История Русской Церкви. Том 1. История христианства в России до равноапостольного князя Владимира - Митрополит Макарий
Шрифт:
Интервал:
Закладка:
Но как могло случиться, что в одно время вдруг явились ко Владимиру послы с таких разных сторон – по какому тайному сочувствию? Могло случиться очень просто. Нужно было прийти к Владимиру только первым послам болгарским с предложениями о вере, – а мы видели, как естественно было такое посольство, – и миссионер римский, действовавший тогда, по свидетельству одного современника, в России, может быть даже по соседству с Киевом, услышавши об этом, равно как о расположении нашего князя слушать подобные предложения, мог вдруг же поспешить к нему со своею проповедию. Евреи, производившие торговлю в Киеве, заметивши обе эти попытки, немедленно могли вызвать сюда своих проповедников из Хазарии, а киевские христиане также немедленно пригласить философа из Греции. И замечательно, что греческий философ, прибывши к Владимиру, сказал только: «Мы слышали, что к тебе приходили послы болгарские и римские», – а о послах еврейских еще не знал и уже услышал от самого Владимира. Должно быть, последние приходили в Киев уже после того, как здешними христианами послана была весть в Грецию о бывших дотоле проповедниках, и когда греческий философ находился уже на пути в Россию, – прямое указание на то, что миссионеры приходили к Владимиру одни за другими очень скоро! Справедливость требует заметить еще, что они отнюдь не в одно время и не вдруг явились к нашему князю, а являлись преемственно в продолжение целого 986 г.
Можно ли допустить, чтобы послы беседовали с Владимиром точно так, как изображает преподобный Нестор? Во всех подробностях, без сомнения, нельзя: подобного рода точность могла бы иметь место только в таком случае, когда бы кто-либо записал эти беседы в то самое время, как они происходили, непосредственно из слов беседовавших.
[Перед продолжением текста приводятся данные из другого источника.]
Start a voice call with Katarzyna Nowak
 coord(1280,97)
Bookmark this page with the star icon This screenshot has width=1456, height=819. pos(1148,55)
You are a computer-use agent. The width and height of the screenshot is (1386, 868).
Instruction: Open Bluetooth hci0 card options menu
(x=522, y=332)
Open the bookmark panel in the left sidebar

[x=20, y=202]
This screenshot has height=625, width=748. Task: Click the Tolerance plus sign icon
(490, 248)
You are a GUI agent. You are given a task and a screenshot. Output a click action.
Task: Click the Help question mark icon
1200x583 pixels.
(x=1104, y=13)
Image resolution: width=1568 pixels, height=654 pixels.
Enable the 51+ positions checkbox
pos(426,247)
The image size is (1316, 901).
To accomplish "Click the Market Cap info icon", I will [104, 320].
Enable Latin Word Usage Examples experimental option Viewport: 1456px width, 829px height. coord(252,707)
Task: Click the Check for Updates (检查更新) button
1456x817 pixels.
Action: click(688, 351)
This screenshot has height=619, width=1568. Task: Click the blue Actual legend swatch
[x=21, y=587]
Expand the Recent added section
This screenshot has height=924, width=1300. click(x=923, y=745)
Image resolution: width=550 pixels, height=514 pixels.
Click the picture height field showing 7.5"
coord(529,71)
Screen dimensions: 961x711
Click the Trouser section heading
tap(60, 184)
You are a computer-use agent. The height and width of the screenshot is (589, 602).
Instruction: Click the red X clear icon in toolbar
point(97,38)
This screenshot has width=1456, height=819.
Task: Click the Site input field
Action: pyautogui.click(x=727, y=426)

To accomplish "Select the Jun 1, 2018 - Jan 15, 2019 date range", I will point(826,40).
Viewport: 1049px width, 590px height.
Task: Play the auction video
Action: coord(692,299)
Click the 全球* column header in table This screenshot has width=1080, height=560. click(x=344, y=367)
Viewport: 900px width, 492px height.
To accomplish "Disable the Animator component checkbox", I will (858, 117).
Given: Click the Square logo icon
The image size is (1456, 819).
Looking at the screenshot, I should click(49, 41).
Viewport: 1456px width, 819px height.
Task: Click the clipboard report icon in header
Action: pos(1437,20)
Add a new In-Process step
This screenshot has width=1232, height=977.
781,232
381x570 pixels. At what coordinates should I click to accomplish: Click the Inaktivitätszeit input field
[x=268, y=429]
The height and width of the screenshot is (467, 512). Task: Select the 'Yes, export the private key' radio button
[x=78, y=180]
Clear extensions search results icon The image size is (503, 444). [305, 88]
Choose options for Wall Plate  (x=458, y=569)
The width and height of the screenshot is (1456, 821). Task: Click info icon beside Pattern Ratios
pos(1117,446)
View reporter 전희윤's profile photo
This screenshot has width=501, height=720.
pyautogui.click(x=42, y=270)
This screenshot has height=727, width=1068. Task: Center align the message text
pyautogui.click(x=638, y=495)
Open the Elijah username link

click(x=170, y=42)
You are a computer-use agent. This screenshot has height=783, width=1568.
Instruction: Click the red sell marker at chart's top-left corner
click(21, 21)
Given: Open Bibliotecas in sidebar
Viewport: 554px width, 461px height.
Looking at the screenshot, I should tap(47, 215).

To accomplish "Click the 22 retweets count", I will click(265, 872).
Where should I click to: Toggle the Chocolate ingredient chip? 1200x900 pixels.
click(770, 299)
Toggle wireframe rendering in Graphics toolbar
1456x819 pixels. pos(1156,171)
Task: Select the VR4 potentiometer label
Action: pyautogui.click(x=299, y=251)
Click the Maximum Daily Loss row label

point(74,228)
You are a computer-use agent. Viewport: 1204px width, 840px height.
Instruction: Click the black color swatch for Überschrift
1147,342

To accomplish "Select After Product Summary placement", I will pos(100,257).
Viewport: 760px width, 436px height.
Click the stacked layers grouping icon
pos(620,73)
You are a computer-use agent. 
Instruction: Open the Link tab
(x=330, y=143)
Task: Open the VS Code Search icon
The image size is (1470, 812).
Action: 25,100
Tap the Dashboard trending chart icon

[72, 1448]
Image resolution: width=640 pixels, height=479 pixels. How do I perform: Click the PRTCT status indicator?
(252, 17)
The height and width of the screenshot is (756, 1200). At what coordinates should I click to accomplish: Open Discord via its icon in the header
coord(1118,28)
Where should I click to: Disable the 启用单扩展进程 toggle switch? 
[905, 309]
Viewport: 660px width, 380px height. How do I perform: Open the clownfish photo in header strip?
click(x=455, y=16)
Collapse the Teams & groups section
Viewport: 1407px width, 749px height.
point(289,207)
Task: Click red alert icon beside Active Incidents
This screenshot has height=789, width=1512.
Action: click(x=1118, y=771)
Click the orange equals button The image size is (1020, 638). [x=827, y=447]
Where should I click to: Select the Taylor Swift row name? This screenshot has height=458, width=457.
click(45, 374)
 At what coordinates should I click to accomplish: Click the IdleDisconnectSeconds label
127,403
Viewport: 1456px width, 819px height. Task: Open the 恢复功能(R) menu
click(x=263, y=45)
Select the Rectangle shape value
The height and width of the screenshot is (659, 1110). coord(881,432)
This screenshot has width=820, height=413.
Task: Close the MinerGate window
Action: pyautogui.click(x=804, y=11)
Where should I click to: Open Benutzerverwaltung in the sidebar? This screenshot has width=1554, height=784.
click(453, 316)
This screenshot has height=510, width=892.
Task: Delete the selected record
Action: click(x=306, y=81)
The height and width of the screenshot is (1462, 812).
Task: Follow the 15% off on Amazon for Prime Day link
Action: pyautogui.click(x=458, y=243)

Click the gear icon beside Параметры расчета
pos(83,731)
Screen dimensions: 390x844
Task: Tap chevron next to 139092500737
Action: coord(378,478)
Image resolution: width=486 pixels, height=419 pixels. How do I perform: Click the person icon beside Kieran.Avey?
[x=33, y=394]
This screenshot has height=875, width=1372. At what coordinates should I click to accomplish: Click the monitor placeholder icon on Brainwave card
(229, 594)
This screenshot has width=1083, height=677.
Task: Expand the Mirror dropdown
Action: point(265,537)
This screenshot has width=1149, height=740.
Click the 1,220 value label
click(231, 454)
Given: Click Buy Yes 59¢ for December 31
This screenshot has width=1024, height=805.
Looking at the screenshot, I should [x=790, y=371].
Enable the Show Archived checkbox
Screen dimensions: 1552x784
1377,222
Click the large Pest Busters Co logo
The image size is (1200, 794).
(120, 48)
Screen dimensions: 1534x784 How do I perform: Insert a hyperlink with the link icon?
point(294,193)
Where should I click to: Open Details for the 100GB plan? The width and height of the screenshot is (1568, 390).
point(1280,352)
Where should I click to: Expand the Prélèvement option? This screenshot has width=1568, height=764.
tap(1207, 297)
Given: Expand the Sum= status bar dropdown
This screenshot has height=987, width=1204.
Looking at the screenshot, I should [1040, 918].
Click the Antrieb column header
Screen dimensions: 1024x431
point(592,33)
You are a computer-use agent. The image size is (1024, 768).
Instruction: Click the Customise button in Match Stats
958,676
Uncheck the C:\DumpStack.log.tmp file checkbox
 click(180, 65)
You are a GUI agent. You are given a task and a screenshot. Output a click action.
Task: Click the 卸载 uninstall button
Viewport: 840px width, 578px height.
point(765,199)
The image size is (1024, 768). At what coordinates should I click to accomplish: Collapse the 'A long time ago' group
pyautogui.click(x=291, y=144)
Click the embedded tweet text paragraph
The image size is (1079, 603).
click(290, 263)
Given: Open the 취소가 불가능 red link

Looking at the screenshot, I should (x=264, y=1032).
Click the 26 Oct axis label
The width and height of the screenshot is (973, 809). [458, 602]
Но, по крайней мере, в основаниях этих бесед, уже посредственно дошедших до того, кто первый записал их, нельзя не признать истины: так все они приличны людям беседовавшим и справедливы, за исключением разве некоторых вопросов и замечаний Владимира послам еврейским и немногих слов греческого философа о магометанах! Речь послов болгарских к Владимиру весьма естественна: они знали слабую сторону князя и хорошо понимали, чем особенно их вера может привлекать к себе подобных людей. Равно и резкий ответ им Владимира о вине для Руси совершенно сообразен с тогдашними понятиями и обстоятельствами и мог буквально переходить из уст в уста и сохраниться до преподобного Нестора. Нет причины отвергать подлинность ответа Владимирова и к послам римским: он мог указывать на посольство западных миссионеров к великой княгине Ольге и Ярополку. Вопросы Владимира греческому философу, в продолжение длинной речи последнего, как нельзя более естественны: они невольно могут возникнуть в уме человека здравомысленного, когда он в первый раз с углублением внимает чудным таинствам христианского откровения. Столько же естественна и самая речь философа, и ее обширность, после того как великий князь высказал ему желание познакомиться с сущностию христианства. Наконец, ничего не может быть естественнее того, что философ, оканчивая свою проповедь повествованием о Страшном Суде, внезапно показал князю картину сего Суда, исторг из груди его невольный вздох и породил в нем желание стать от страны избранных и креститься. Пусть существует предание, что подобным же образом еще прежде обращен был к христианству один царь болгарский, – это не дает нам права заключать, будто такой же случай не мог повториться у нас и что только по ошибке перенесен был он на нашего великого князя. Напротив, естественнее думать, что греческий философ, зная из прежних опытов, как сильно действует на грубых язычников картина Страшного Суда, с намерением позаботился употребить сие испытанное средство при обращении Владимира. И когда князь, долго слушавший его беседу, сильно углубился в размышления, неудивительно, если внезапность этой картины поразила его в высшей степени.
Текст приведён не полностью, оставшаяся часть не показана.